Copy out all of the material below, swapping "Terms of Use" for "Terms of Service" and leaving every other character unchanged.

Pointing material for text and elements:
============================================================

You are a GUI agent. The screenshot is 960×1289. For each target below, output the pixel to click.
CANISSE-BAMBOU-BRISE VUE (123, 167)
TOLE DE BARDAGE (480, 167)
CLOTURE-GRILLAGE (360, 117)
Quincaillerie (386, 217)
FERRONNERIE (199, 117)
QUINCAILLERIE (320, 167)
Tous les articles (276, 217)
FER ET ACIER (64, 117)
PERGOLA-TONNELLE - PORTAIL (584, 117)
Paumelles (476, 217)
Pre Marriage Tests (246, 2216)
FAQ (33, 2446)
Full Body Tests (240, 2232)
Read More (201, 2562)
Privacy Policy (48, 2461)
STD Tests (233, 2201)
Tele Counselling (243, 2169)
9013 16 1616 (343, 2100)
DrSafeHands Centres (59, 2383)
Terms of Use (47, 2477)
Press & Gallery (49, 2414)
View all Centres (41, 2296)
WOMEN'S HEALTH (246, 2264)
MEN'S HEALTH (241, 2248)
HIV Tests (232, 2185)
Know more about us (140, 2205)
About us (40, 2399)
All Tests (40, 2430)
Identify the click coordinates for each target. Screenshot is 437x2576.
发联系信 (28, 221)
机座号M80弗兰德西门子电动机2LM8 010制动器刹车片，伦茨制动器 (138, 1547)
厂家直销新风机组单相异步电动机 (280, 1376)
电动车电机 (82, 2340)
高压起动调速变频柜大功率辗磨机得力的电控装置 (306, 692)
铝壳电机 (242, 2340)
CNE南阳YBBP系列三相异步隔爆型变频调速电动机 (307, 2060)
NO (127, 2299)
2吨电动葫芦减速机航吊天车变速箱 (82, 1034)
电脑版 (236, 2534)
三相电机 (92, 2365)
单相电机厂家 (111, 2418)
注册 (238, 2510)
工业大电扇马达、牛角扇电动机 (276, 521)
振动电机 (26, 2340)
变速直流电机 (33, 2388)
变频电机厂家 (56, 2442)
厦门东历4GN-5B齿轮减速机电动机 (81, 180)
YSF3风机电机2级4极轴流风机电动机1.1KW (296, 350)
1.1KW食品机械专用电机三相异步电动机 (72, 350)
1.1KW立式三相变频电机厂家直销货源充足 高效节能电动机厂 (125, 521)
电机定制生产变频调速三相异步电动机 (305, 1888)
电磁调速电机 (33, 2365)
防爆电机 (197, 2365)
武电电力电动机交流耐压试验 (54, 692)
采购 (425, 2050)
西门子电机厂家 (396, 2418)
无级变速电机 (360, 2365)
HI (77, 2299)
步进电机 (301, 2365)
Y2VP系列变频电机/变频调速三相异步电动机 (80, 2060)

============================================================

● **Result**:
You are a GUI agent. The screenshot is 960×1289. For each target below, output the pixel to click.
CANISSE-BAMBOU-BRISE VUE (123, 167)
TOLE DE BARDAGE (480, 167)
CLOTURE-GRILLAGE (360, 117)
Quincaillerie (386, 217)
FERRONNERIE (199, 117)
QUINCAILLERIE (320, 167)
Tous les articles (276, 217)
FER ET ACIER (64, 117)
PERGOLA-TONNELLE - PORTAIL (584, 117)
Paumelles (476, 217)
Pre Marriage Tests (246, 2216)
FAQ (33, 2446)
Full Body Tests (240, 2232)
Read More (201, 2562)
Privacy Policy (48, 2461)
STD Tests (233, 2201)
Tele Counselling (243, 2169)
9013 16 1616 (343, 2100)
DrSafeHands Centres (59, 2383)
Terms of Service (47, 2477)
Press & Gallery (49, 2414)
View all Centres (41, 2296)
WOMEN'S HEALTH (246, 2264)
MEN'S HEALTH (241, 2248)
HIV Tests (232, 2185)
Know more about us (140, 2205)
About us (40, 2399)
All Tests (40, 2430)
Identify the click coordinates for each target. Screenshot is 437x2576.
发联系信 (28, 221)
机座号M80弗兰德西门子电动机2LM8 010制动器刹车片，伦茨制动器 (138, 1547)
厂家直销新风机组单相异步电动机 (280, 1376)
电动车电机 (82, 2340)
高压起动调速变频柜大功率辗磨机得力的电控装置 (306, 692)
铝壳电机 (242, 2340)
CNE南阳YBBP系列三相异步隔爆型变频调速电动机 (307, 2060)
NO (127, 2299)
2吨电动葫芦减速机航吊天车变速箱 (82, 1034)
电脑版 (236, 2534)
三相电机 (92, 2365)
单相电机厂家 (111, 2418)
注册 (238, 2510)
工业大电扇马达、牛角扇电动机 (276, 521)
振动电机 (26, 2340)
变速直流电机 (33, 2388)
变频电机厂家 (56, 2442)
厦门东历4GN-5B齿轮减速机电动机 (81, 180)
YSF3风机电机2级4极轴流风机电动机1.1KW (296, 350)
1.1KW食品机械专用电机三相异步电动机 (72, 350)
1.1KW立式三相变频电机厂家直销货源充足 高效节能电动机厂 (125, 521)
电机定制生产变频调速三相异步电动机 (305, 1888)
电磁调速电机 (33, 2365)
防爆电机 (197, 2365)
武电电力电动机交流耐压试验 (54, 692)
采购 (425, 2050)
西门子电机厂家 (396, 2418)
无级变速电机 (360, 2365)
HI (77, 2299)
步进电机 (301, 2365)
Y2VP系列变频电机/变频调速三相异步电动机 (80, 2060)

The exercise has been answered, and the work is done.